NOVEL MECHANISMS OF COCAINE IMMUNE AND BRAIN COMPROMISE

Cocaine is an alkaloid and psychostimulant that has become an essential part of the world drug scene and is also the world’s most trafficked drug after cannabis (13-20 million users). Cocaine addiction is a worldwide public health issue and due to its short half-life and strong dopaminergic activity make it the most addictive of the psychostimulants. In the HIV-infected population, cocaine accelerates HIV progression and worsens HIV outcomes; however, whether these mechanisms are due to poor ART adherence, transient psychotic events, and irreversible long-term damage is unknown. The accepted mechanism of cocaine action is by enhancing the monoamine neurotransmitter (dopamine, serotonin, and norepinephrine) activity in the central and peripheral nervous system at the synaptic level by blocking the presynaptic reuptake of these neurotransmitters. However, recent data from several laboratories, including ours, demonstrate that cocaine strongly regulated histone methylation, expression, and localization of key transcription factors, open/closing DNA domains, gene expression, and dopaminylation. But it is unclear whether all these nuclear transcription regulations elicited by cocaine are mediated by dopamine receptors and transporters, especially in non-neuronal cells such as immune cells.

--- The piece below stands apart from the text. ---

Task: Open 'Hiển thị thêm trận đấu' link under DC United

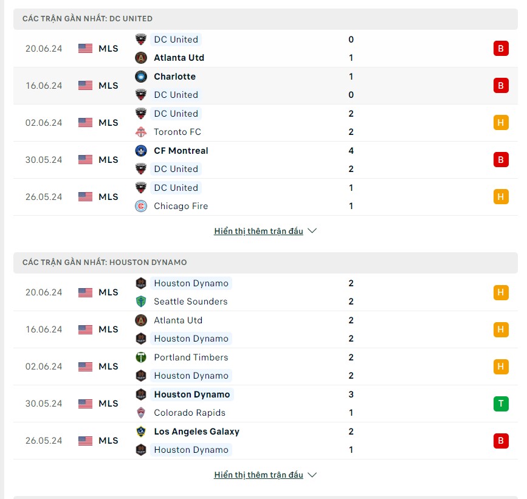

Our data indicate that: first, cocaine localized into the nucleus in non-neuronal cells; second, cocaine in leukocytes increased HIV replication, monocyte/lymphocyte differentiation, and related inflammation; third, cocaine effects on leukocytes are not due to dopamine/serotonin/NE dysregulation like in neurons; fourth, blocking D1/D2/DAT signaling did not prevent the cocaine activation of leukocytes, and lastly, cocaine compromise nuclear remodeling even in the absence of neurotransmitter signaling. We propose that cocaine induces immune activation and the role of nuclear cocaine in HIV and associated inflammation. Our hypothesis is that “cocaine in non-neuronal cells targets the nucleus directly changing transcription to accelerate leukocyte differentiation and HIV transcription.” We expect that identifying novel mechanisms of cocaine toxicity in the uninfected and HIV-infected population will provide additional tools to prevent and revert cocaine toxicity.